Loren Jones’ Wolf Wood, which he described as ” a solo piano piece inspired by the music of Eastern Europe, ” sounded to these ears like one of Satie’s evocative miniatures, especially in its opening, which was followed by lush yet still transparent variations , which Jones, on piano, played movingly. John Beeman’s 2 movement Fancy Free , with the composer on double bass, was carefully written and expressive; its most striking sound image being a sequence of unison rising fourths near the very end.

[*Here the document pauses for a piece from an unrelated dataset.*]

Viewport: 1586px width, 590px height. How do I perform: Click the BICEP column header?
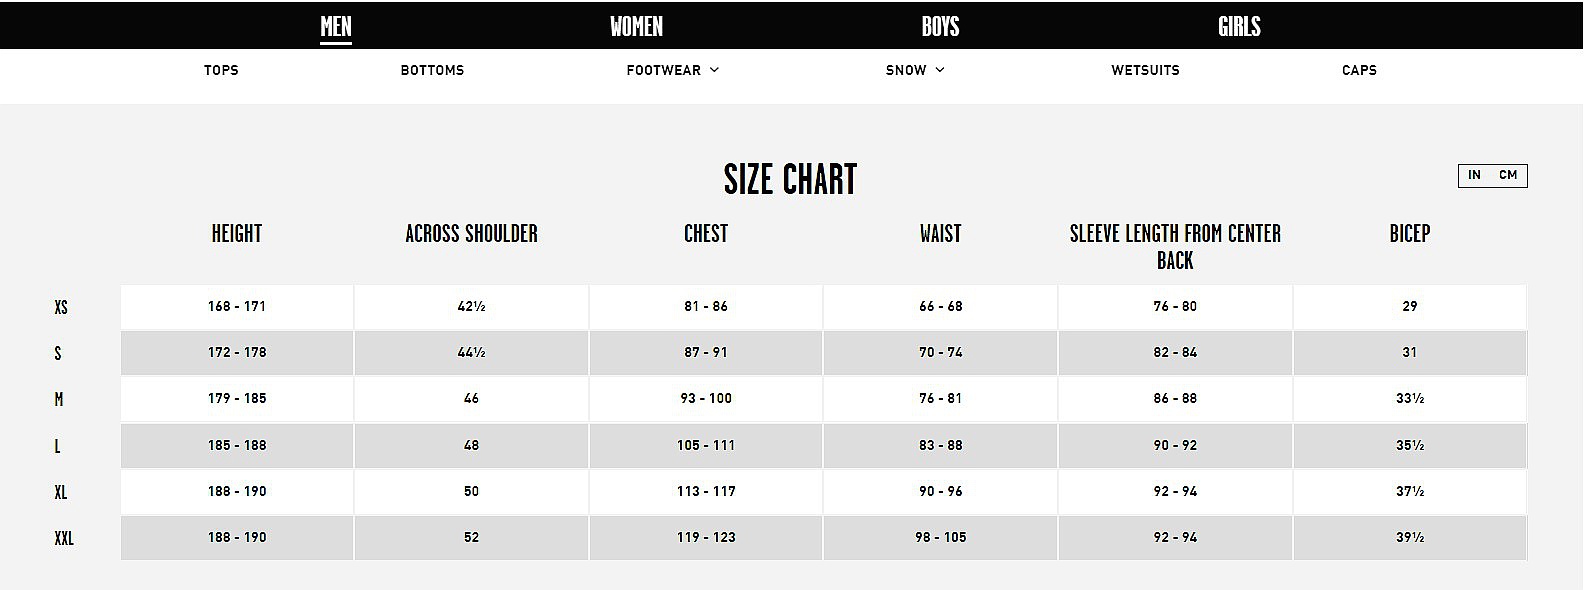click(1410, 234)
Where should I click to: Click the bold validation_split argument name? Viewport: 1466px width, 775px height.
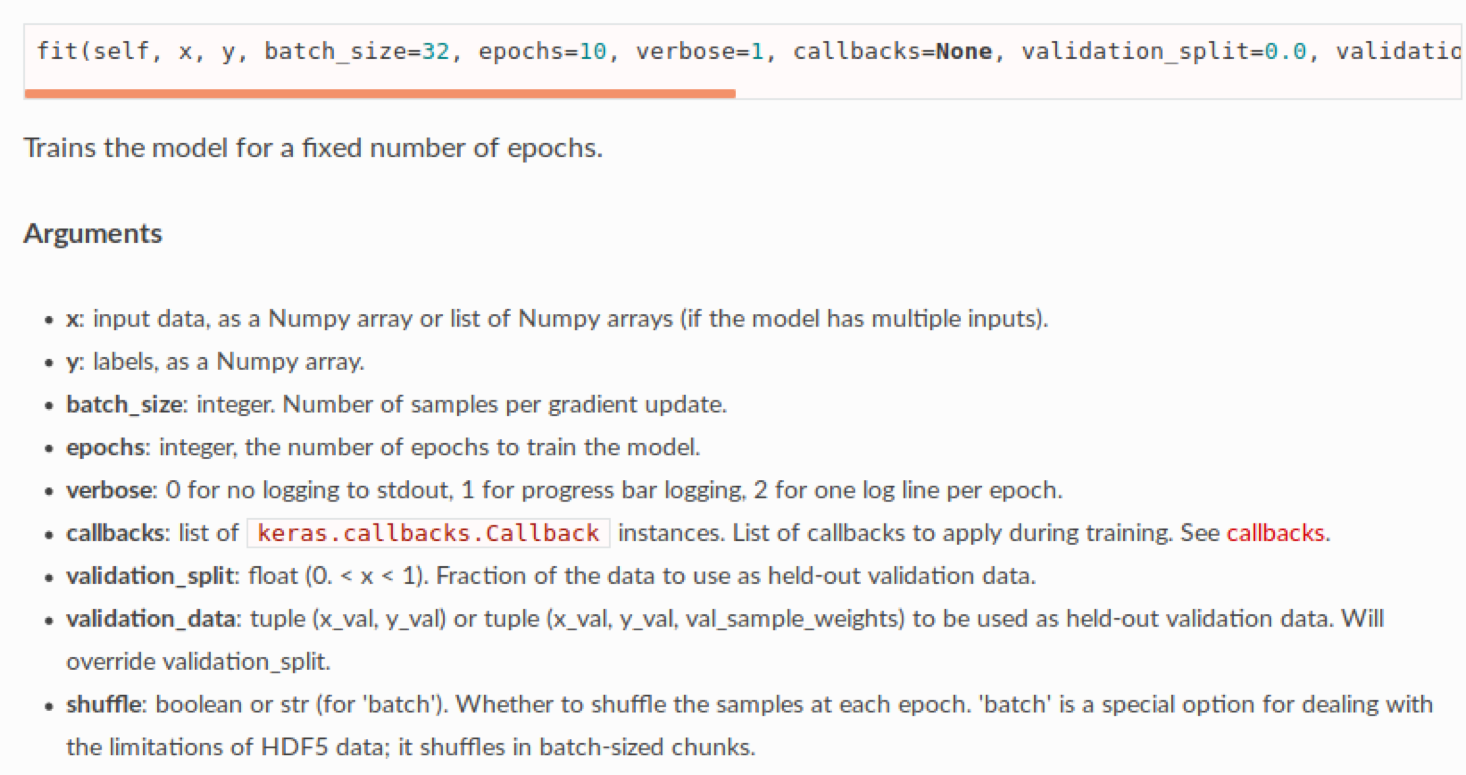click(x=148, y=576)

But what was one to make of Cindy Collins’ Kinesthesia which she described from the aisle — there were no program notes –as being about physical states of mind she’d felt? There’s nothing wrong with musical autobiography if the piece justifies it, but Collins ‘ didn’t seem to. We’ve all had vague or unfocused moments but these don’t necessarily make for an absorbing experience when made into music. Collins did however produce at least one arresting image — a viola/cello drone, played with great concentration by Nansamba Ssensalo and Areilla Hyman, which slowly changed pitch, and evoked an acute sense of disquiet. Davide Verotta’s An Enticement of Silence, which began like an off pitch version of Ives’ 1906 The Unanswered Question, progressed into a series of reasonably varied harmonies and textures, but didn’t add up to much more than that. Our sense of our postmodern world as a chaotic place has produced some provocative music –John Zorn’s comes to mind–but Verotta unfortunately failed to make
anything as powerful, or succinct as his.
Lisa Scola Prosek’s Three Songs from her new opera Ten Days, Dieci Giorni, based on Bocaccio’s Decameron was, as so often with this composer, full of surprises. Transparently scored, clearly played, and vividly sung in English and Italian by soprano Shauna Fallihee, it said what it had to, then stopped . And the 16 person band — the largest complement of the evening — was obviously moved in several places. Conductor Martha Stoddard’s Cowgirl Rondo (with Stoddard sporting a Western handkerchief around her neck) for string quartet and double bass), was vigorous and fresh, though top honors in that department went to Darius Milhaud’s Chamber Symphonies #1 – # 3 ( 1917-22 ) whose polytonal moments barely disguised their very French folk-like structures.
The playing throughout –under Martha Stoddard and John Kendall Bailey–seemed both accurate and enthusiastic, though the more obviously complex pieces by Collins and Verotta suffered from Old First’s unforgiving acoustics — the walls are concrete, the outside brick. Maybe a an orchestra friendly adjustable partition behind the players would help?